[[ Information, beginning ]]

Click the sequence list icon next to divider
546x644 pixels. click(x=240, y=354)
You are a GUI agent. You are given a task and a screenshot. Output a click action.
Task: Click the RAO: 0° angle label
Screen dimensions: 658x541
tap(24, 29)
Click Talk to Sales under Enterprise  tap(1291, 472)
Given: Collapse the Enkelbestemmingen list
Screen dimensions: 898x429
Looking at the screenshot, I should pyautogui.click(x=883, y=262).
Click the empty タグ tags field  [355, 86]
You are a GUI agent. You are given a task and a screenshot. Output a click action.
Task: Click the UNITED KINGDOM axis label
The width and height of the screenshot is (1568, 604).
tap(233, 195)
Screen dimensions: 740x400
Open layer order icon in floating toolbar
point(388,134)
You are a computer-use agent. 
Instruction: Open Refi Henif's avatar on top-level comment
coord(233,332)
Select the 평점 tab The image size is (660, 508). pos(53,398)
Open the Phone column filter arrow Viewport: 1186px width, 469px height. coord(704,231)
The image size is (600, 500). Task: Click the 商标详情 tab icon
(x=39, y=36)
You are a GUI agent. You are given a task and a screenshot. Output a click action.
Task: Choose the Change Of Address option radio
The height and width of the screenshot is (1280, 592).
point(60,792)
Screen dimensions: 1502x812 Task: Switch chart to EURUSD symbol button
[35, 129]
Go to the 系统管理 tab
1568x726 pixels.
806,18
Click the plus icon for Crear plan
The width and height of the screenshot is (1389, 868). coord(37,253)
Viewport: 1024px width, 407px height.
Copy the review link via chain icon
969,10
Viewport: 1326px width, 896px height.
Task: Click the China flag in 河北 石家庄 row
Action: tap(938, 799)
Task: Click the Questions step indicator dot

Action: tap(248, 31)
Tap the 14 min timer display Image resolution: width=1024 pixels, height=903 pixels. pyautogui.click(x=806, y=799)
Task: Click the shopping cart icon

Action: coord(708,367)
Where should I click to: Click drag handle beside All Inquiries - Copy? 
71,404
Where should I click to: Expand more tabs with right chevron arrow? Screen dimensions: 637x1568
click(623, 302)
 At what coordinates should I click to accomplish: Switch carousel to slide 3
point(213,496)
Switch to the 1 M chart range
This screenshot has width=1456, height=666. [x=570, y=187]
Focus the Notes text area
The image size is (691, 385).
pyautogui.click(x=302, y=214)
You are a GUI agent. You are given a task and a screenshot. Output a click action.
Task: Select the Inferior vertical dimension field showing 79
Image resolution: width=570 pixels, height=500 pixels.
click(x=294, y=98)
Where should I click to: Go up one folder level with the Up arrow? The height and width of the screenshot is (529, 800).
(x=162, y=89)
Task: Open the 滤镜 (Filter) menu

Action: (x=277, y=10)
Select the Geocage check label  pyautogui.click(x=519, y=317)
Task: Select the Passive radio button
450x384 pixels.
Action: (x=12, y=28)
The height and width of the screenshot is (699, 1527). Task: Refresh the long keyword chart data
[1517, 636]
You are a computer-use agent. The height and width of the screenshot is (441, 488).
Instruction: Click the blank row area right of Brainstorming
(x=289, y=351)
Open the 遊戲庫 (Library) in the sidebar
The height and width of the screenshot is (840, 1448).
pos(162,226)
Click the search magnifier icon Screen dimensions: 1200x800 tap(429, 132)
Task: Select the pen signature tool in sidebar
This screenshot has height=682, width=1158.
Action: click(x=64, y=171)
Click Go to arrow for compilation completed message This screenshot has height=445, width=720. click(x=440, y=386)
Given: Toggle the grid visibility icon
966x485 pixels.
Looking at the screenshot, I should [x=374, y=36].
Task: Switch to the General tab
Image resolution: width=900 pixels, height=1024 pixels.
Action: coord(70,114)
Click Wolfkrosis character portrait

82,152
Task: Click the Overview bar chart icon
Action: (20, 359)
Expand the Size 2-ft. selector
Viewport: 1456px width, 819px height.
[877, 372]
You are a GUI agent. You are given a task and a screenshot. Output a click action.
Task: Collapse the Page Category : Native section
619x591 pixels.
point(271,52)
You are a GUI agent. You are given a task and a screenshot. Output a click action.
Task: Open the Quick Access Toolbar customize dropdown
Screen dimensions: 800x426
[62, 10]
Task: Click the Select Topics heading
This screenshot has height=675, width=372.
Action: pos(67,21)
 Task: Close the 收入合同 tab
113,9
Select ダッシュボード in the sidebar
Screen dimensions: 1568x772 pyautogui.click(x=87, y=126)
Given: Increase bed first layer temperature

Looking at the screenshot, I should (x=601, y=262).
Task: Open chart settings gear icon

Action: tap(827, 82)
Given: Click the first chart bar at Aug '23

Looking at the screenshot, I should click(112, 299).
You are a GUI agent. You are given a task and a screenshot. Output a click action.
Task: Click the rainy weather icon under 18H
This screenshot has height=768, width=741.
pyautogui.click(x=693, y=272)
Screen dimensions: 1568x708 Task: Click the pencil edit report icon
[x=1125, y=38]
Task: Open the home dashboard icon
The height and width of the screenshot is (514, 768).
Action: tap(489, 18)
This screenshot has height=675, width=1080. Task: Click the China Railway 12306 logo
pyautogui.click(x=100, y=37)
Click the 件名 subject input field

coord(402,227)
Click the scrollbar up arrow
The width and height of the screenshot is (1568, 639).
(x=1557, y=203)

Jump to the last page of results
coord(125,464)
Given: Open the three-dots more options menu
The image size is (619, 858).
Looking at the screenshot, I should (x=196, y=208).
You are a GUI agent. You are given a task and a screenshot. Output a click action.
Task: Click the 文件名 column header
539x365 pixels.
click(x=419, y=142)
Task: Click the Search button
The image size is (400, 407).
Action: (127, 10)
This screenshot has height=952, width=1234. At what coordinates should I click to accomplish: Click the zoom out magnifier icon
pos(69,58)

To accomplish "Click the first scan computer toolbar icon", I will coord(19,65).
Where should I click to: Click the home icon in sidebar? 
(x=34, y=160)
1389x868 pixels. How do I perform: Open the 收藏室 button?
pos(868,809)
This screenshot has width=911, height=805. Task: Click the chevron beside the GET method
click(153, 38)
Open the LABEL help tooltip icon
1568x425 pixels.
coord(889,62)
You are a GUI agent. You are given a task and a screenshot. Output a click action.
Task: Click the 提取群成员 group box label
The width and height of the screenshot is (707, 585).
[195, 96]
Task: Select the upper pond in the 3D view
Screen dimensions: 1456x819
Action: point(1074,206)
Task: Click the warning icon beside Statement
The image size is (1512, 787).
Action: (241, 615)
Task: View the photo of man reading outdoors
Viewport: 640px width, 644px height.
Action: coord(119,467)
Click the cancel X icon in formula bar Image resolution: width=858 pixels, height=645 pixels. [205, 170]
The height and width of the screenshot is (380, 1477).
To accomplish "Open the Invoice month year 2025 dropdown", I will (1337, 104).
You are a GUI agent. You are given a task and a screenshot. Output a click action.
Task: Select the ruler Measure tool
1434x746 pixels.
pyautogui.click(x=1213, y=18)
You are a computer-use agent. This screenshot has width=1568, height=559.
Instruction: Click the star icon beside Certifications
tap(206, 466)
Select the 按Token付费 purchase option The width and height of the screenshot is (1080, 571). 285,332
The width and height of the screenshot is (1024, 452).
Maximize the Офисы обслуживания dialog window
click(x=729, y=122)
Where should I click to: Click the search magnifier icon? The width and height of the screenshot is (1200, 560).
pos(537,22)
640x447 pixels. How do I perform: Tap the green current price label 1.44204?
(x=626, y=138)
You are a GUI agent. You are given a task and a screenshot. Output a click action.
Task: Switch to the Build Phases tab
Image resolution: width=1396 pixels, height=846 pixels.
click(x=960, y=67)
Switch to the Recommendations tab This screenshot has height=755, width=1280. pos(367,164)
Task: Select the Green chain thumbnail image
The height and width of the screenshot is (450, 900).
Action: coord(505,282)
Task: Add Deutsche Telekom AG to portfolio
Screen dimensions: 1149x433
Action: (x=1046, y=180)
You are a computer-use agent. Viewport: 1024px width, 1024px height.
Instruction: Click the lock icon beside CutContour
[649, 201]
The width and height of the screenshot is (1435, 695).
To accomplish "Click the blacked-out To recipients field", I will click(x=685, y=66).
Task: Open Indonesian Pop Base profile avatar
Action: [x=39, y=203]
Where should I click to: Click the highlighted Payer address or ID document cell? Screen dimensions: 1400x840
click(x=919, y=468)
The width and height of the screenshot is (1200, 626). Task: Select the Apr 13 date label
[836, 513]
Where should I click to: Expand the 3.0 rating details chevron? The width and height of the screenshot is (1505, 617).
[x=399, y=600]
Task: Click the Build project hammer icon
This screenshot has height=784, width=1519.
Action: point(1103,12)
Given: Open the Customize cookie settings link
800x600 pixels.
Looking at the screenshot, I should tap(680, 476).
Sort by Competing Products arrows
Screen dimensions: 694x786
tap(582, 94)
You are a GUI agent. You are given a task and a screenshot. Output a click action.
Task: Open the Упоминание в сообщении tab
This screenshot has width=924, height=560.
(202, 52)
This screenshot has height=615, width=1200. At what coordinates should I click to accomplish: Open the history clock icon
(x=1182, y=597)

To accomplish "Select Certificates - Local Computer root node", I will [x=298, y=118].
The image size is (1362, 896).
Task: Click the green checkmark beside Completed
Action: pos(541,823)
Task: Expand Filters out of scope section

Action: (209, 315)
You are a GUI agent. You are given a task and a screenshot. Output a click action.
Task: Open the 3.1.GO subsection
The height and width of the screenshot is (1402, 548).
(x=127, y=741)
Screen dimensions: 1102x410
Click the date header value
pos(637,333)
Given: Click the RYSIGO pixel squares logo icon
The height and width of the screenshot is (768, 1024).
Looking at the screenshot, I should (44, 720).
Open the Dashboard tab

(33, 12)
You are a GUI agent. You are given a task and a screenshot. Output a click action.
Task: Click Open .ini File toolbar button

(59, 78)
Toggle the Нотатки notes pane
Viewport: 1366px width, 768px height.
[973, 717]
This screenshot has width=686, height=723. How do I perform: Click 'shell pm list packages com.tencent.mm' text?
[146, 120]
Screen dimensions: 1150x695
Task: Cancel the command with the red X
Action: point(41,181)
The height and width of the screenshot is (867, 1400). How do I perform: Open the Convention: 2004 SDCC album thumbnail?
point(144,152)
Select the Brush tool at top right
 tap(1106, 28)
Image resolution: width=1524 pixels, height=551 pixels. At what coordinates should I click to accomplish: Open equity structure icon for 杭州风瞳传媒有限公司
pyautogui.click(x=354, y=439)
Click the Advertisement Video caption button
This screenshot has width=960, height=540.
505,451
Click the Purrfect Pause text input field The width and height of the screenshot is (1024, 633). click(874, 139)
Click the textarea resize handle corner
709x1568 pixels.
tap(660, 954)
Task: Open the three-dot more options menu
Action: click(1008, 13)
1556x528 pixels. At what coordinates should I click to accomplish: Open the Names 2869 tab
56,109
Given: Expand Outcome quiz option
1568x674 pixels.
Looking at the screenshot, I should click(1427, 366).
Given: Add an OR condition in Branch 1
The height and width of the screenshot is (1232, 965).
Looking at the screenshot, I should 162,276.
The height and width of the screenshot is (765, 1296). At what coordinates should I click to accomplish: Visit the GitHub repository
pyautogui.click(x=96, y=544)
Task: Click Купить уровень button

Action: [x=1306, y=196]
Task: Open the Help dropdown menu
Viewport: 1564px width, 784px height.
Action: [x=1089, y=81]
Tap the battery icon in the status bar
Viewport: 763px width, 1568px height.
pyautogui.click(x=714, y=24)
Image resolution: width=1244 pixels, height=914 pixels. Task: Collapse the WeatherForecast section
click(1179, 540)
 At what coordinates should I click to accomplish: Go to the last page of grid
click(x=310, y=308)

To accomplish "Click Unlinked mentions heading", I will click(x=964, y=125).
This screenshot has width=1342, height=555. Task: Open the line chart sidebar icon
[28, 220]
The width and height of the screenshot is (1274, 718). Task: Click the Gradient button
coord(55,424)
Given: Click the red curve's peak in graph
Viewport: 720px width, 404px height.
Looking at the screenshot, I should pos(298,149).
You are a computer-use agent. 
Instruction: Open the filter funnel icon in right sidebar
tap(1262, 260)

[[ Information, end ]]

Work instructions => Using the records above, gather all lines where the string "Build" is present.

Answer space =>
Task: Switch to the Build Phases tab
Task: Click the Build project hammer icon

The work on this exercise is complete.